Problem details:
What is needed is an exact copy of the data below, pictures excluded.

Data shown:
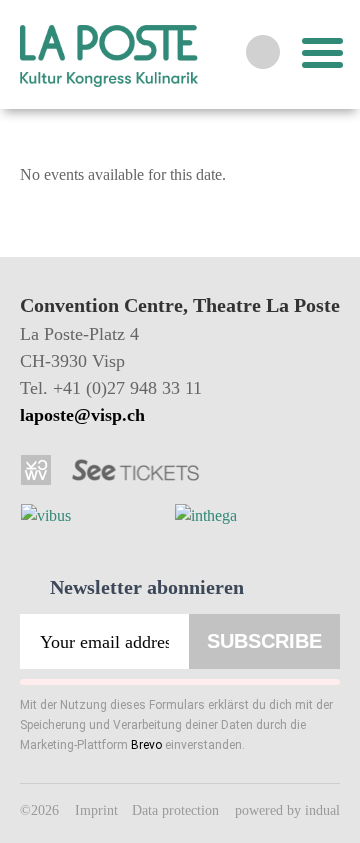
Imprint (98, 810)
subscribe (264, 641)
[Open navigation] (320, 53)
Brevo (146, 745)
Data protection (177, 810)
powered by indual (287, 810)
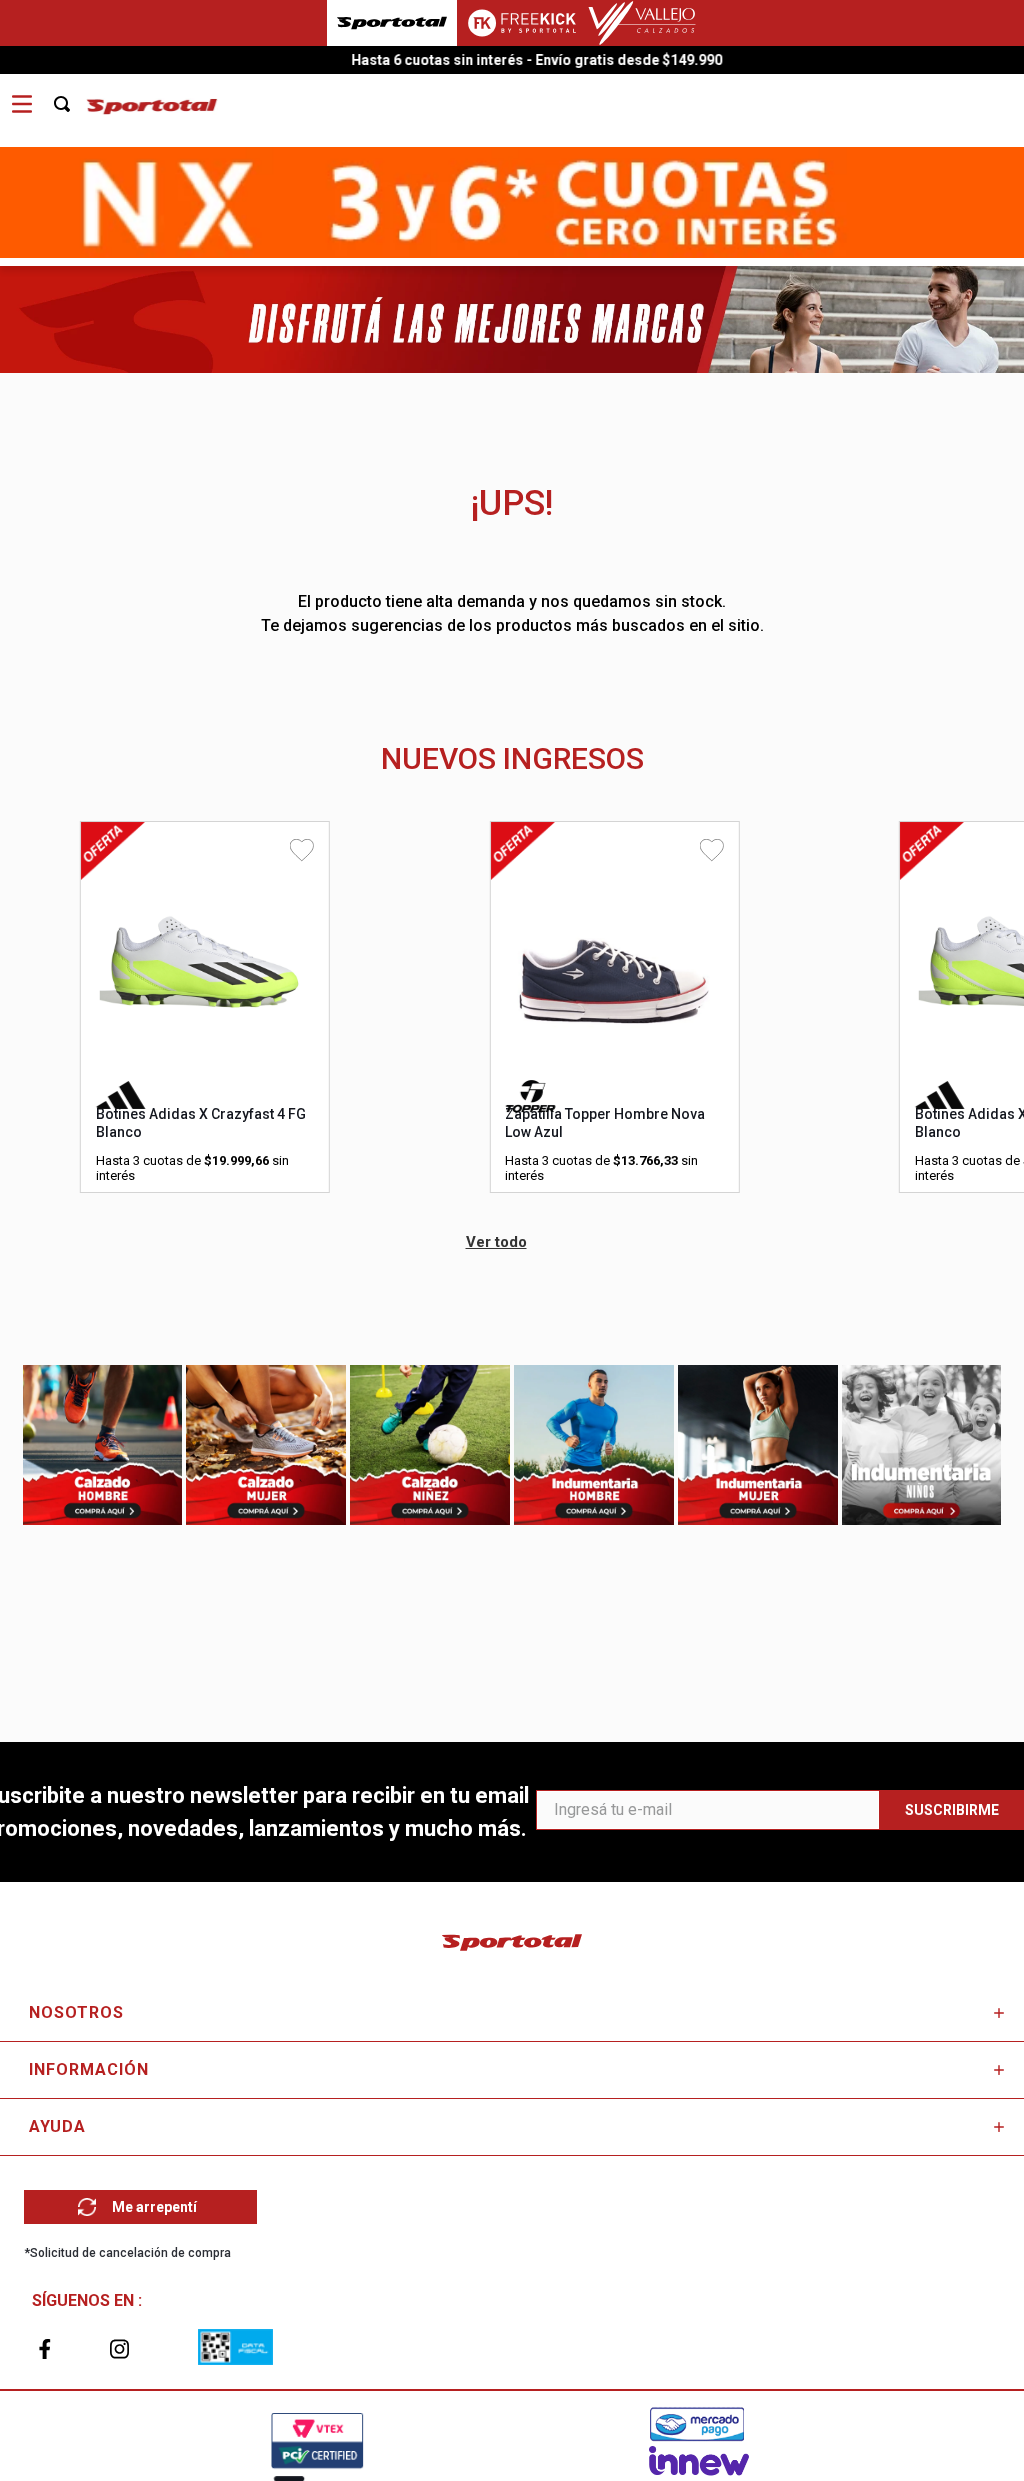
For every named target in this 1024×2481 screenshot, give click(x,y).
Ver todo (496, 1242)
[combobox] (73, 97)
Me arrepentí (154, 2207)
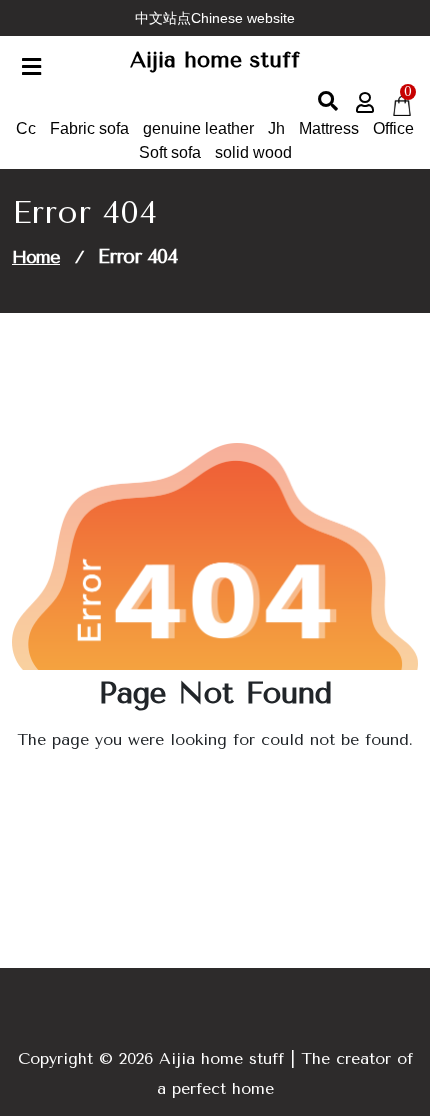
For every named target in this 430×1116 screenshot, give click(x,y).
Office (393, 128)
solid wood (253, 152)
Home (36, 257)
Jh (276, 128)
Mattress (329, 128)
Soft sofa (170, 152)
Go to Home (208, 795)
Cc (26, 128)
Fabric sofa (89, 128)
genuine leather (198, 128)
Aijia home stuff (215, 60)
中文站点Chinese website (215, 18)
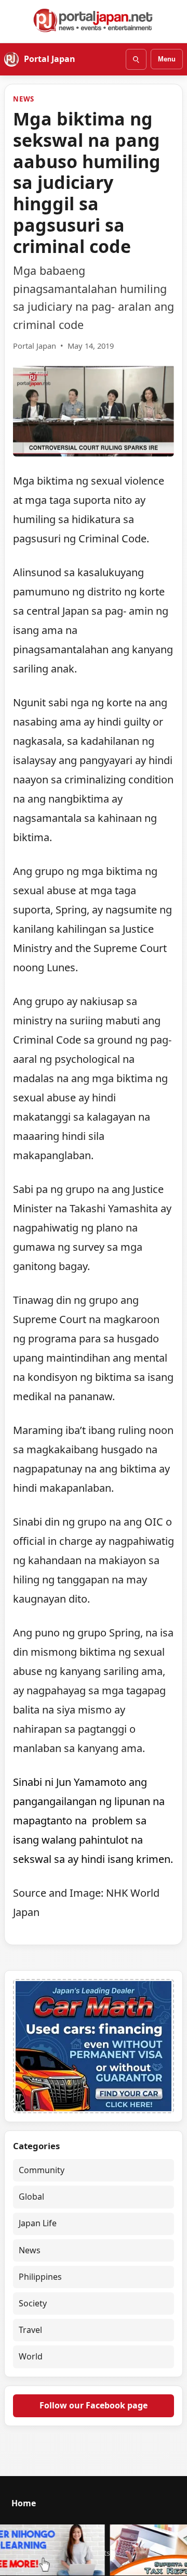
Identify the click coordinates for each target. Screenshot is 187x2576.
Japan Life (38, 2223)
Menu (167, 59)
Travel (30, 2330)
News (23, 99)
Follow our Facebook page (93, 2405)
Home (23, 2503)
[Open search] (136, 59)
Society (33, 2303)
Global (31, 2196)
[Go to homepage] (93, 20)
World (31, 2356)
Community (41, 2170)
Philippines (40, 2276)
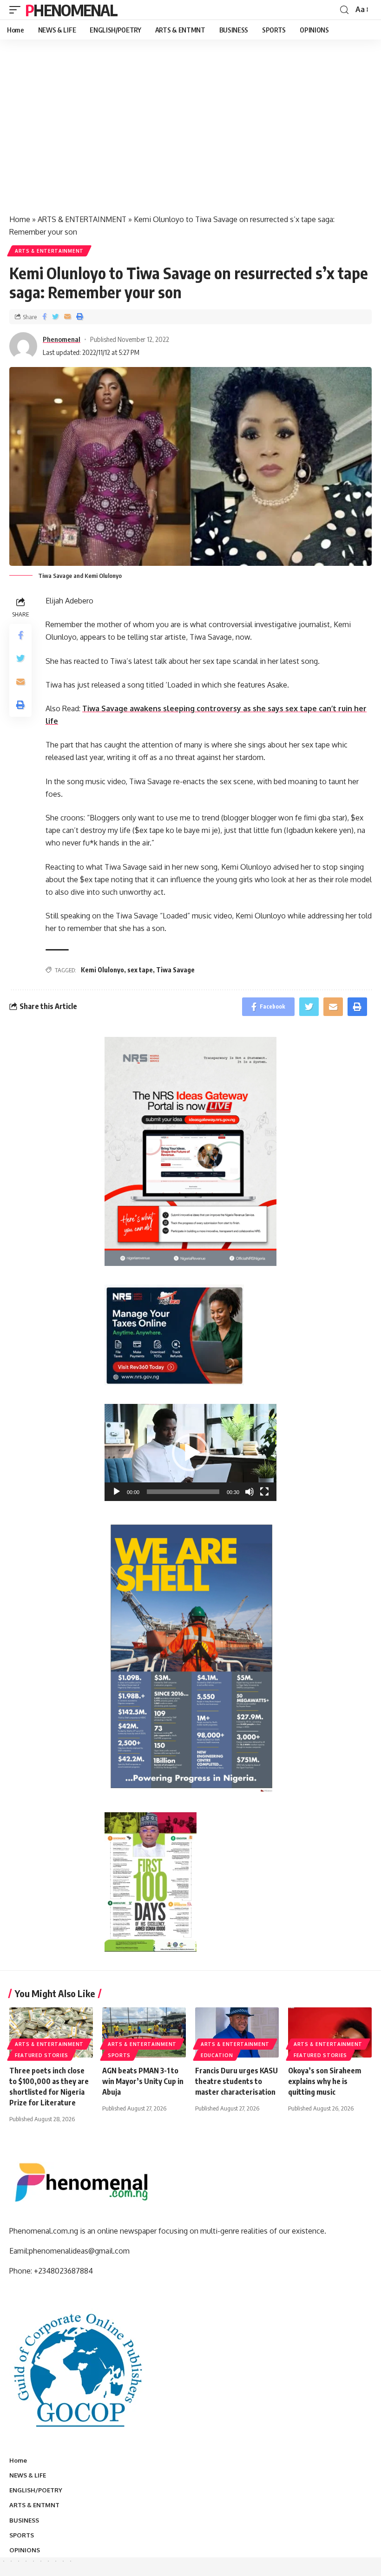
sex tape (140, 970)
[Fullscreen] (264, 1491)
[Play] (116, 1491)
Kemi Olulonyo (102, 970)
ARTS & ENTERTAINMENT (82, 219)
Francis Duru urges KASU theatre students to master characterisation (236, 2081)
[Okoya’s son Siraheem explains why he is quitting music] (330, 2032)
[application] (190, 1452)
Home (19, 219)
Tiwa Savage (175, 970)
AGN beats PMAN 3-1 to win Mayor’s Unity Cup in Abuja (143, 2081)
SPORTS (119, 2055)
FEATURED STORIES (41, 2055)
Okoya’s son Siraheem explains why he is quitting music (324, 2081)
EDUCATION (217, 2055)
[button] (190, 1452)
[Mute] (249, 1491)
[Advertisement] (190, 137)
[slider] (183, 1491)
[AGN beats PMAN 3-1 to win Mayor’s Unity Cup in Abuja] (144, 2032)
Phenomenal (71, 10)
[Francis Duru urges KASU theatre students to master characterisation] (237, 2032)
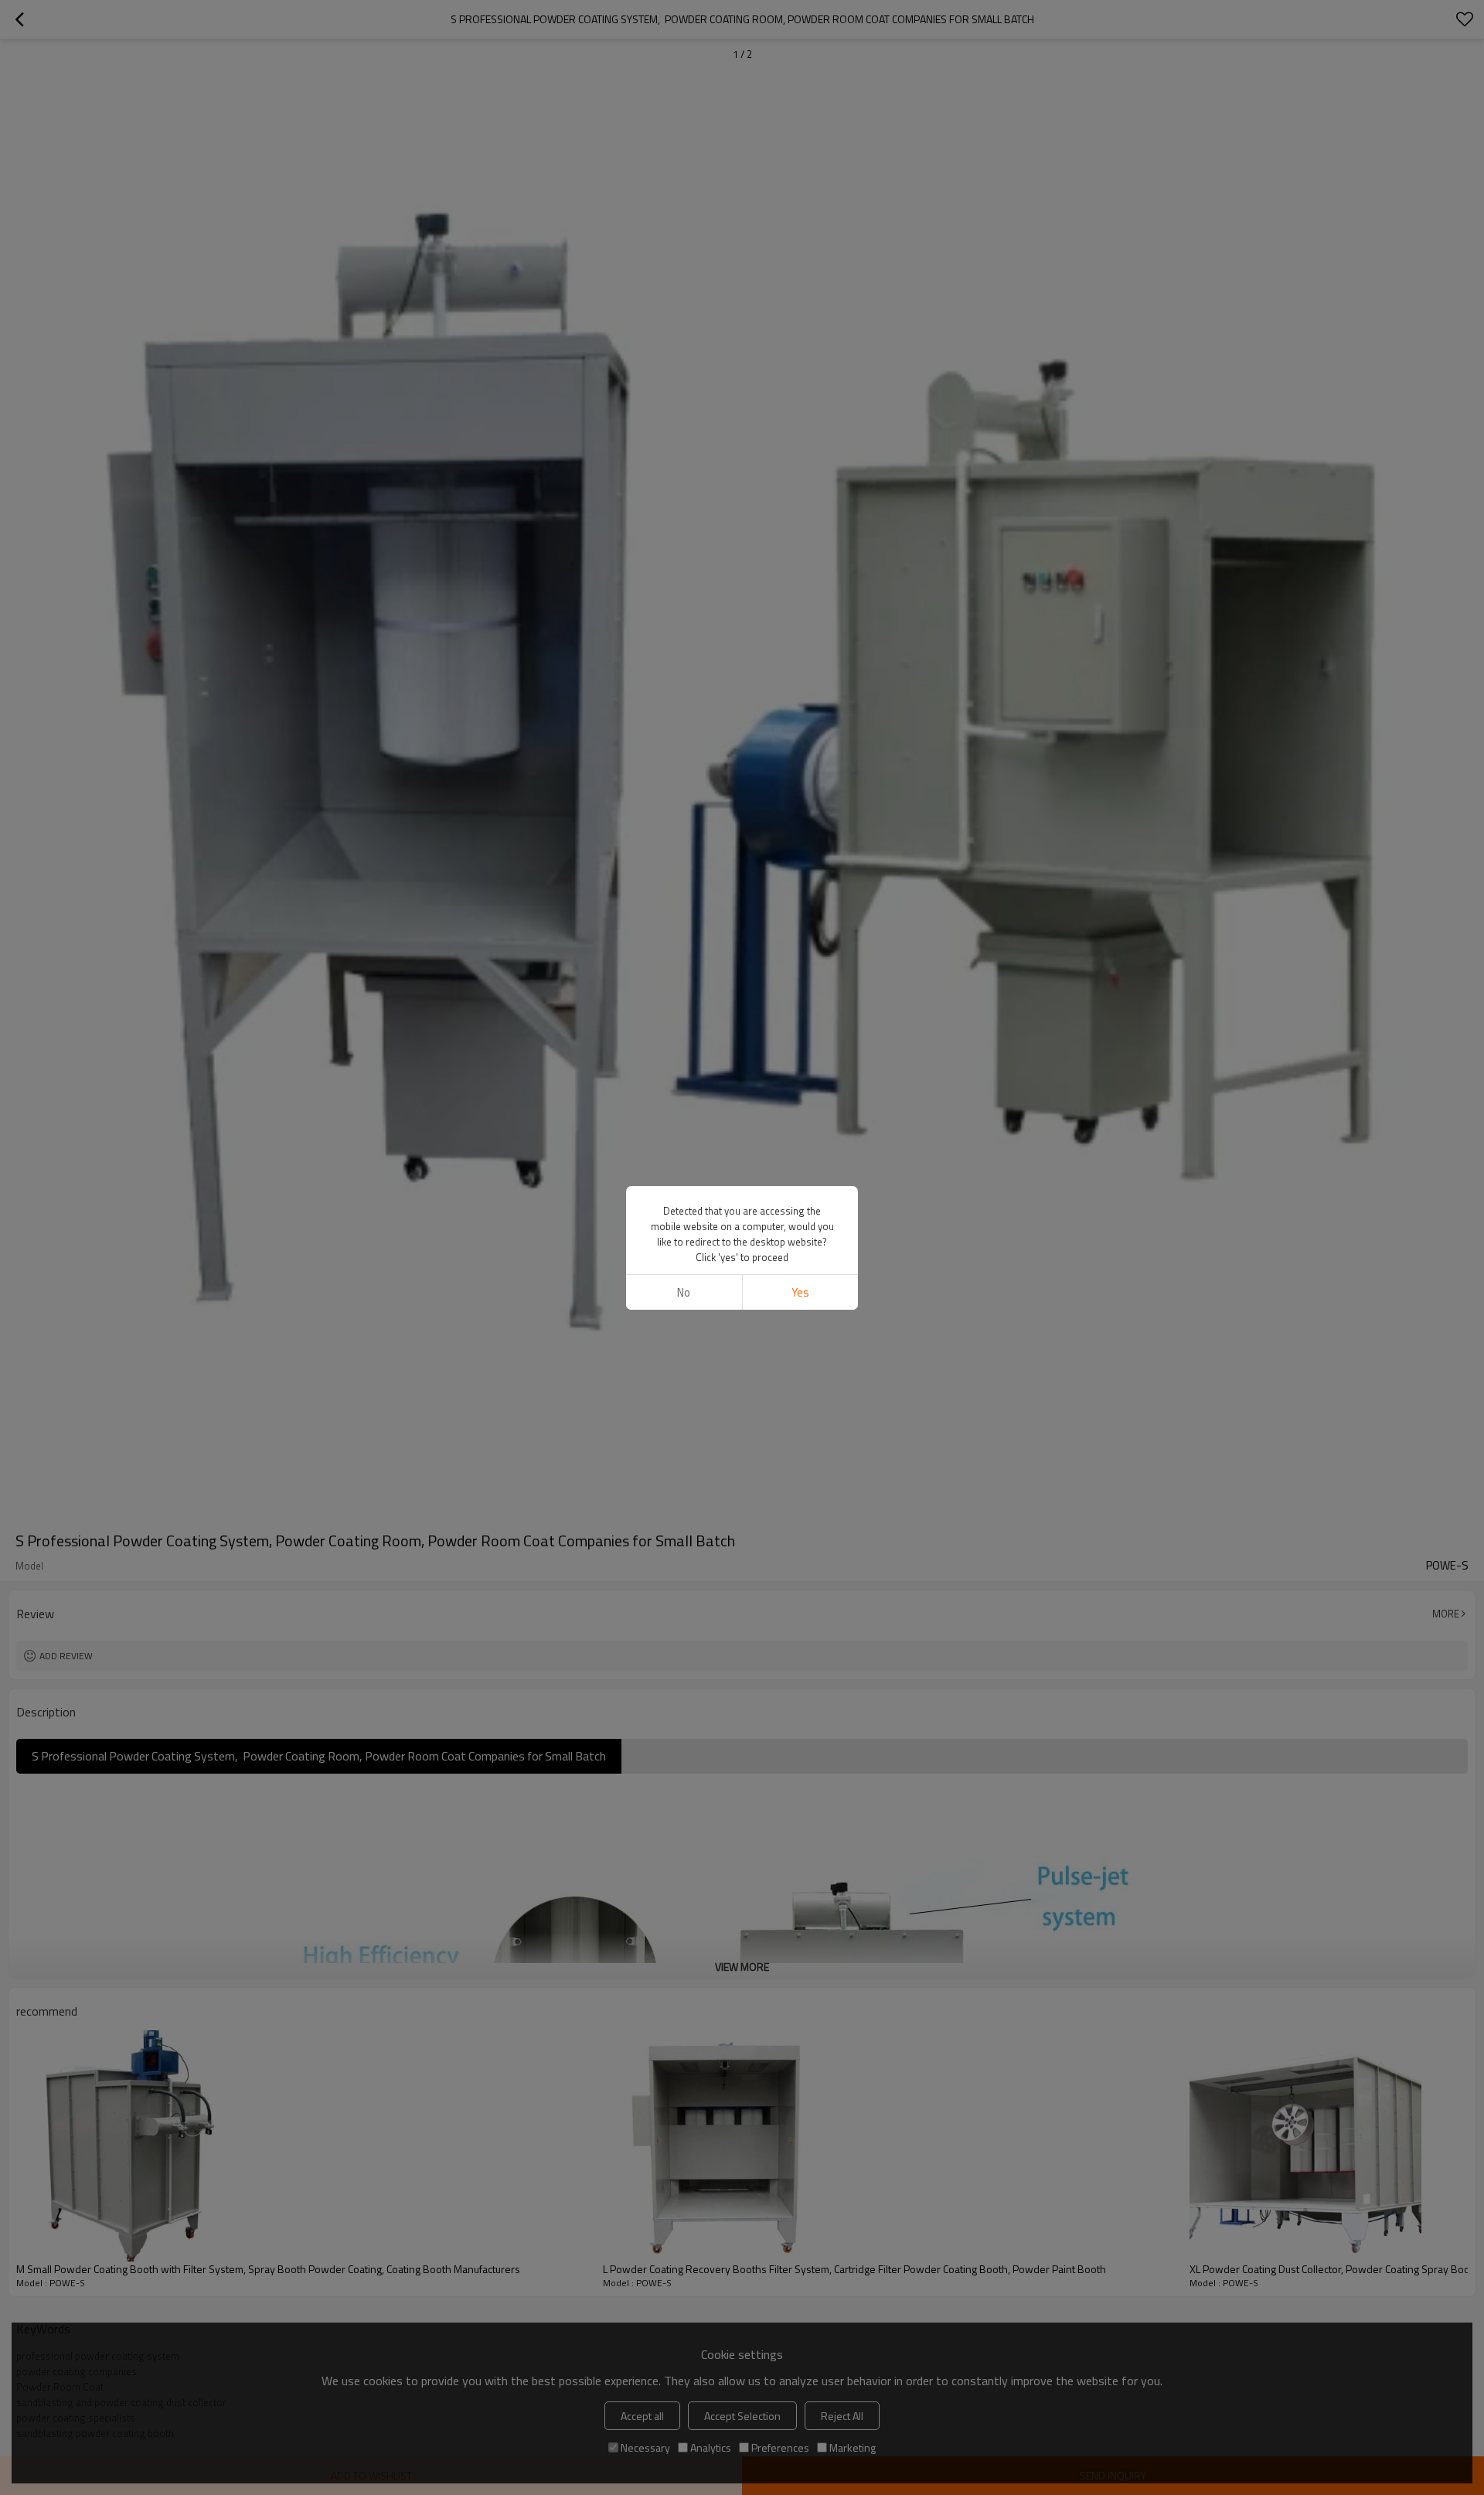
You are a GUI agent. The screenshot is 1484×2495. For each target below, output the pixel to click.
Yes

Answer below:
Imprint (98, 810)
subscribe (264, 641)
[Open navigation] (320, 53)
Brevo (146, 745)
Data protection (177, 810)
powered by indual (287, 810)
For every named target in this 1024×2481 screenshot, give click(x,y).
Ver todo (496, 1242)
[combobox] (73, 97)
Me arrepentí (154, 2207)
For every named target in this 430×1116 screenshot, give click(x,y).
Office (393, 128)
solid wood (253, 152)
Home (36, 257)
Jh (276, 128)
Mattress (329, 128)
Soft sofa (170, 152)
Go to Home (208, 795)
Cc (26, 128)
Fabric sofa (89, 128)
genuine leather (198, 128)
Aijia home stuff (215, 60)
中文站点Chinese website (215, 18)
Identify the click coordinates for each target. Screenshot is 187x2576.
Japan Life (38, 2223)
Menu (167, 59)
Travel (30, 2330)
News (23, 99)
Follow our Facebook page (93, 2405)
Home (23, 2503)
[Open search] (136, 59)
Society (33, 2303)
Global (31, 2196)
[Go to homepage] (93, 20)
World (31, 2356)
Community (41, 2170)
Philippines (40, 2276)
sex tape (140, 970)
[Fullscreen] (264, 1491)
[Play] (116, 1491)
Kemi Olulonyo (102, 970)
ARTS & ENTERTAINMENT (82, 219)
Francis Duru urges KASU theatre students to master characterisation (236, 2081)
[Okoya’s son Siraheem explains why he is quitting music] (330, 2032)
[application] (190, 1452)
Home (19, 219)
Tiwa Savage (175, 970)
AGN beats PMAN 3-1 to win Mayor’s Unity Cup in Abuja (143, 2081)
SPORTS (119, 2055)
FEATURED STORIES (41, 2055)
Okoya’s son Siraheem explains why he is quitting music (324, 2081)
EDUCATION (217, 2055)
[button] (190, 1452)
[Mute] (249, 1491)
[Advertisement] (190, 137)
[slider] (183, 1491)
[AGN beats PMAN 3-1 to win Mayor’s Unity Cup in Abuja] (144, 2032)
Phenomenal (71, 10)
[Francis Duru urges KASU theatre students to master characterisation] (237, 2032)
You are a GUI agent. The screenshot is 1484×2495. For each target below, output the pixel to click.
Yes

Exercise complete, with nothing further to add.